### PROBLEM DETAILS
Restate exactly the lines that run from the start of the records below to the line containing "You are a computer-use", counting both ends, and nothing else; pictures stay out.

Screenshot grounding data
BEGIN
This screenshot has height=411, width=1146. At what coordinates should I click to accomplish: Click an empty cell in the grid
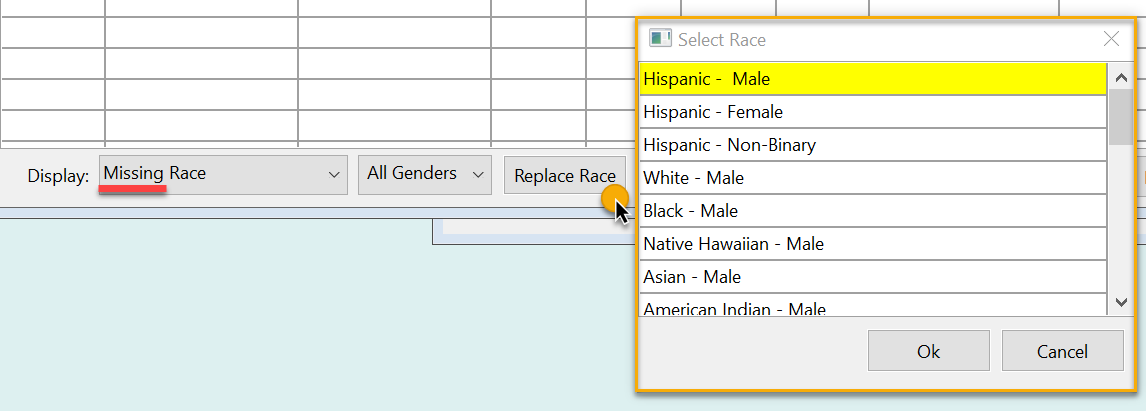(200, 60)
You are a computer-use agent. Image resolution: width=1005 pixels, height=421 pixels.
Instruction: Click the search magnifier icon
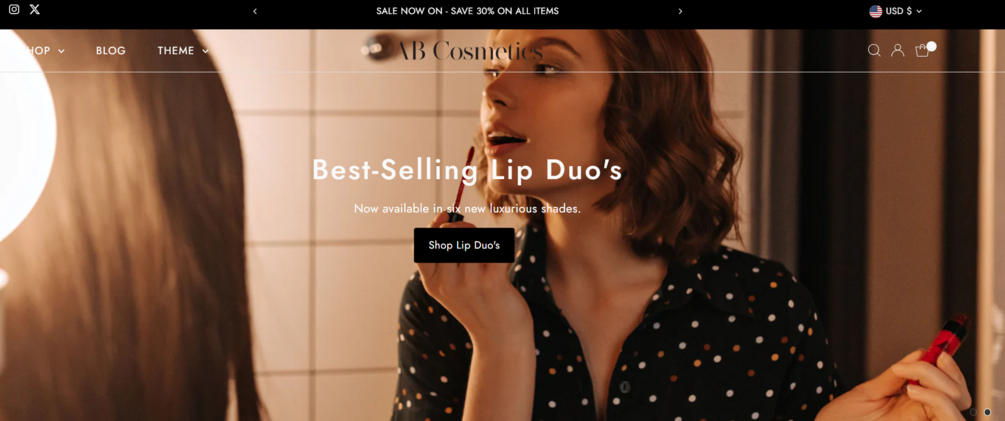874,50
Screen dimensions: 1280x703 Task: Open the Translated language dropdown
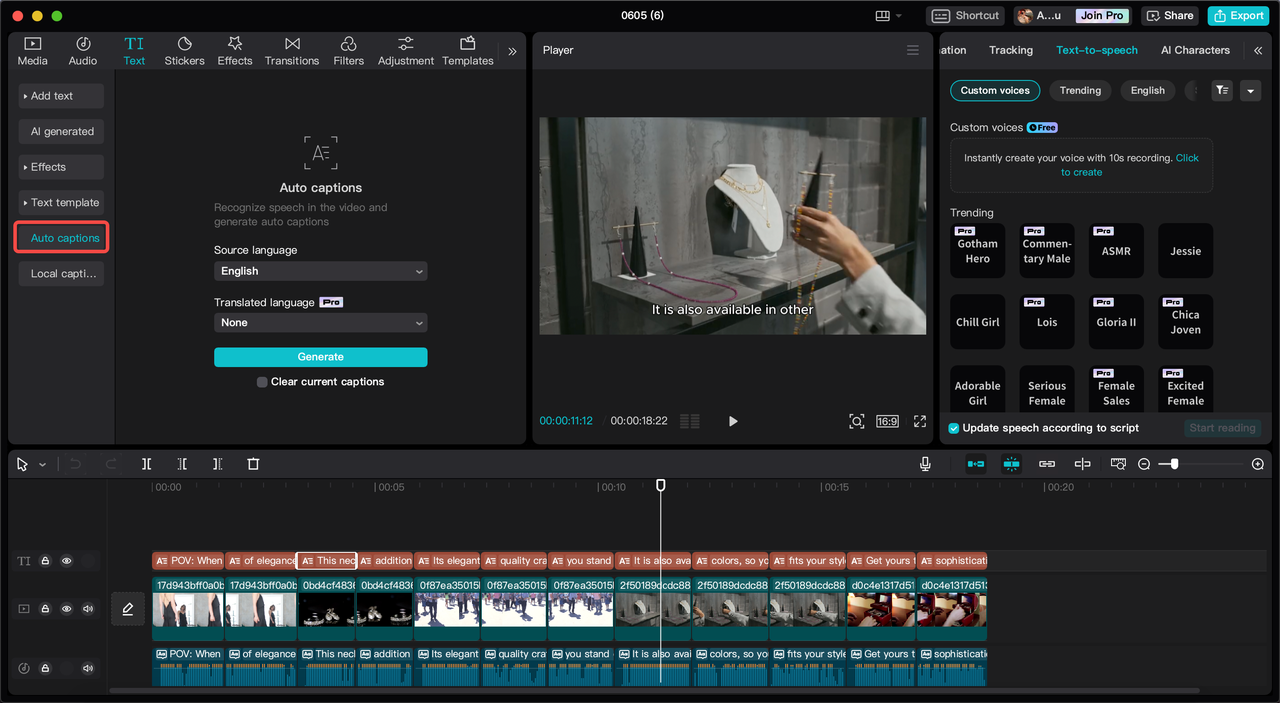[320, 323]
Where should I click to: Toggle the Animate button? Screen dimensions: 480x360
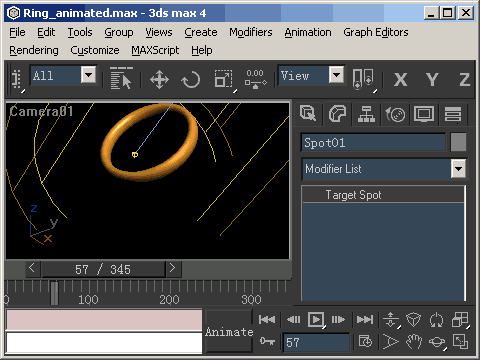(229, 331)
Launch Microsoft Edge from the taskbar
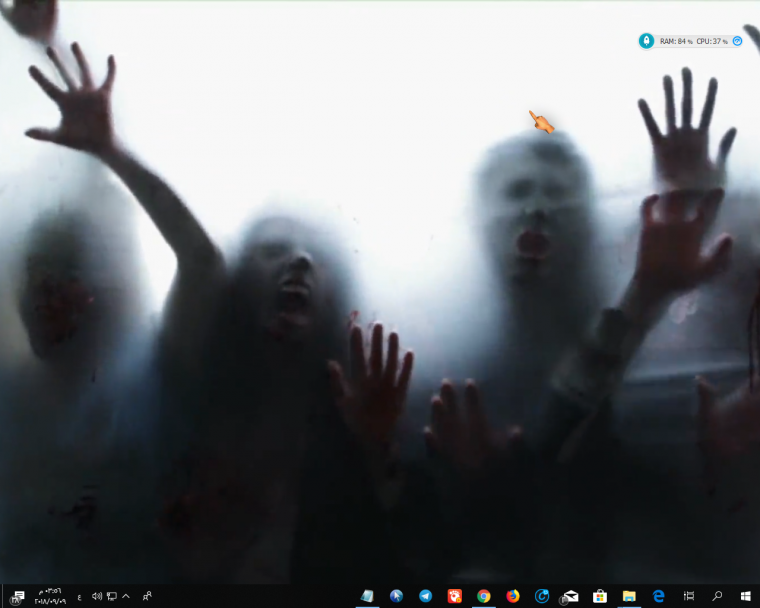760x608 pixels. click(659, 596)
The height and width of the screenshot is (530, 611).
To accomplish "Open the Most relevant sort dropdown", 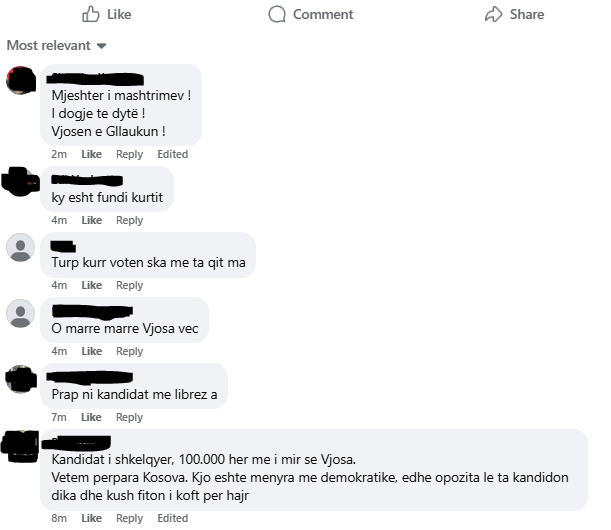I will pyautogui.click(x=57, y=46).
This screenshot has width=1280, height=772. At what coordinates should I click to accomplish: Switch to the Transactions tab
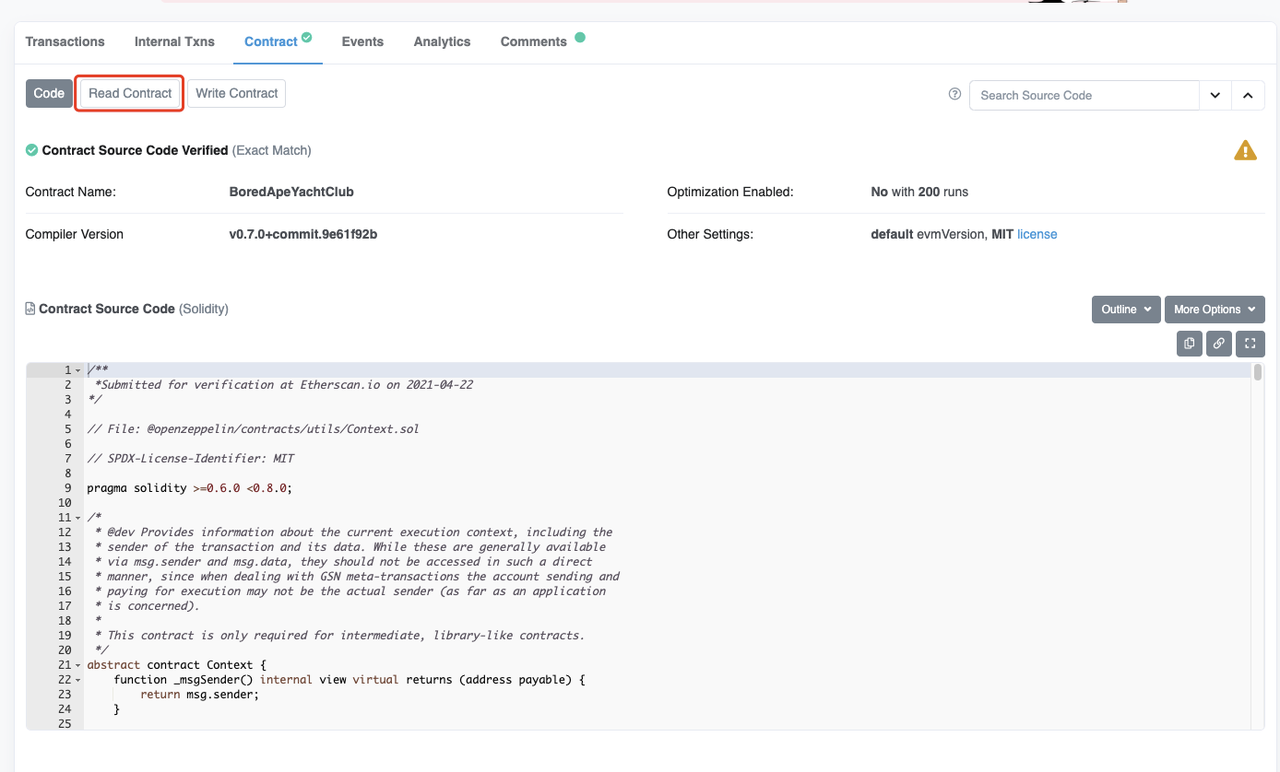coord(65,41)
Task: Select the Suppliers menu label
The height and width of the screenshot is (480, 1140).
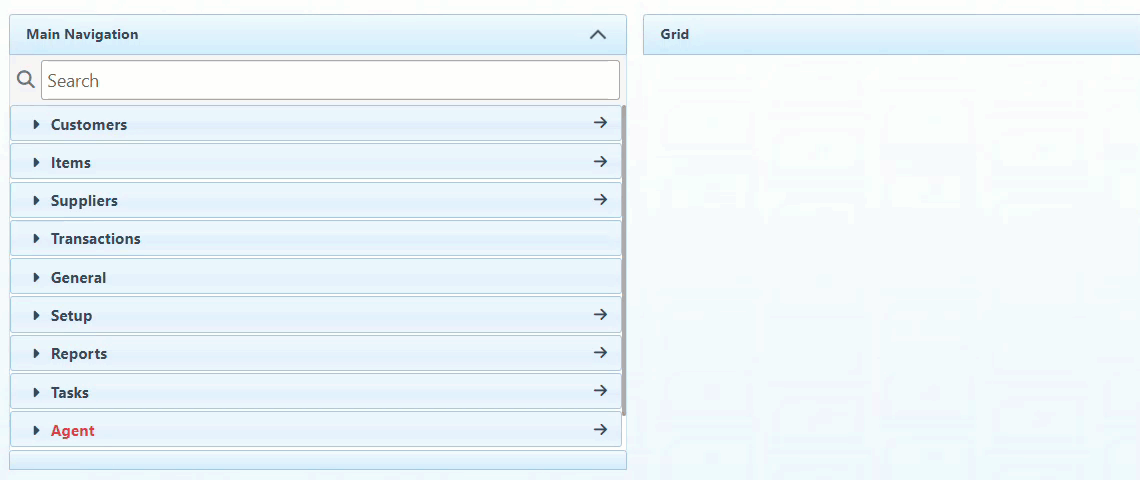Action: coord(84,200)
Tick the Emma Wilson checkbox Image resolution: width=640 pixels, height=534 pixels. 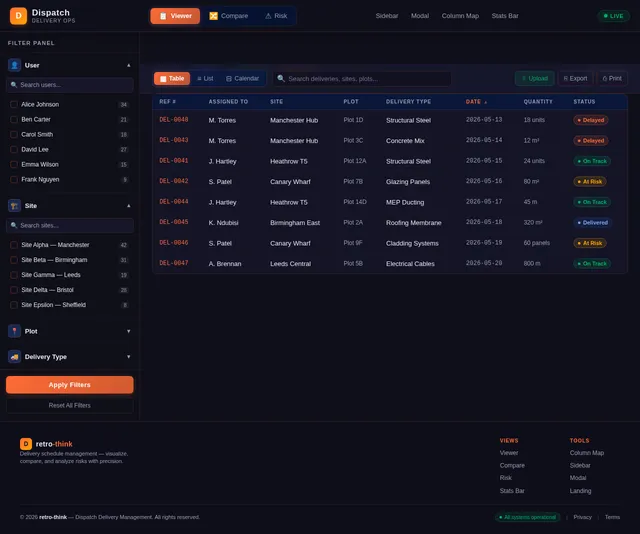coord(13,165)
END
### REPLY
This screenshot has height=411, width=1146. At what coordinates should I click to accomplish: Click an empty cell in the grid
(200, 60)
You are a computer-use agent. Image resolution: width=1005 pixels, height=421 pixels.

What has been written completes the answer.